Cults + Fanzine + Hearts @ Hare & Hounds, 24th August 2011
A very brief three song opening set from boy/girl guitar/synths duo Hearts. Very much beat driven with desaturated, austere guitar and spacey jingling keyboards complimented by echo-soaked falsetto vocals. Shame it was so short but their accomplished musicianship was beyond question.
London based four piece Fanzine have an engaging take on middle American lyrical rock with flavours of C&W and pop/grunge. The songs are short, catchily melodic that, for the most part, occupy the mid-tempo beat, save ‘I Wanna Touch Your Hand’ that really lets rip with fists full of riffs and infectiously catchy simple verse/chorus and blister-chord bridges. Perhaps one or two more songs of thrashing abandonment like the former to provide a breadth of light and shade dynamic. A highly accessible, hard-working band. Put the word around.
Setlist: Roman Holiday, Susan, L.A., Houses Fall, I Wanna Touch Your Hand, Kissing, Rocket Fuel, My Stupid Brain (single release).
UK touring their eponymous debut album, New York film student/musicians, aka Cults, Madeline Follin and Brian Oblivion (I know, bless!) celebrate an unashamedly remembrance of all things past nostalgia. Their soaring harmonies and fuzzy-heart felt melodies are graffiti-strewn across a Phil Spector wall of 60s retro-romantic sounds of Summers of Love.
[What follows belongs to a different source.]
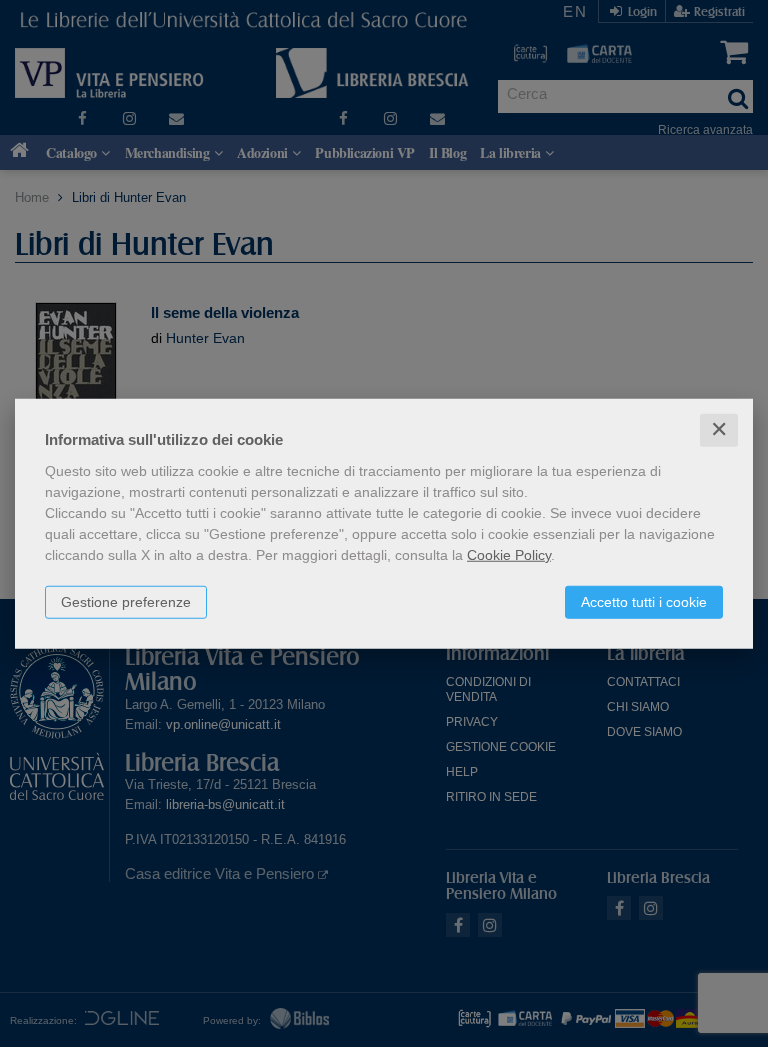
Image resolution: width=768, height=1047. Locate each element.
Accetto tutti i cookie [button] (644, 602)
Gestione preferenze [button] (126, 602)
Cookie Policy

However, there’s a disconcerting film-noir surrealism prologue with the set opening to the ‘Twin Peaks’ theme tune and ongoing back-projection edits of ‘The Night Of The Hunter’ (1955, Dir. Charles Laughton). Its noir-thriller menacing use of forced-angular neo-German Expressionism set designs whilst the deranged man-in-black Robert Mitchum sets about murdering kids seems distinctly bizarre. These Art-House cinephiles, really! It’s all very Americana derivative with twangy loving spoonfuls of medicinal Acid Rock poptastic innocence resonating with Motown/Muscle Shoals influenced bass rhythms.
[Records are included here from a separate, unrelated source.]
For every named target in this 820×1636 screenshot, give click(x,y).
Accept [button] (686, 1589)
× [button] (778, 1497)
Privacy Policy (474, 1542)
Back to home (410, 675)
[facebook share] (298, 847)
And wasn’t there a glockenspiel tingling reference to The Cascades’ ‘Listen To The Rhythm Of The Falling Rain’? Ms. Follin’s auburn, Janis Joplin swooping locks and epiphanic, archetypal 60s hi-voltage chic rock-chick vocals define their sound. Eclectic magpies ever, they don’t miss a trick to turn on, tune in and drop down some seriously groovy-beat sample archives. The songs are concise and reassuringly formulaic with a beguiling sense of almost, but never quite, outrageously climactic naive kitsch. But, there’s an edgy underscore to all this as the film backdrop insinuates its disturbing dynamic. Look-up their official video for ‘Go Outside’. Its seemingly wholesome, happy-clappy evangelic ambience has a darker, very much darker side.
It’s a must see and might just make you think twice about supping that festival cider currently being promoted to the same tune re-mixed by The 2 Bears. Their gravitas, together with an engaging rapport with the punter-packed Hare was, in no small way, down to the cataclysmic drumming from Marc Deriso in sonic mayhem tandem with bassist, Nathan Aguilar and Gabriel Rodriquez on keys/glock/guitar. No encore after a fairly brisk set but embracing thank yous/promises to return as the PA howled to a reverberating loop distortion. An outstanding night. Groovy, cool players with many, many layers. Catch them before they go nuclear. Thanks to Carlo at Birmingham Promoters and Greg, the sound-mix maestro and blue light provider.
Setlist: Addicted, The Curse, Never Heal Myself, Most Wanted, You Know What I Mean, Bumper, Never Saw The Point, Go Outside, Rave On, Oh My God.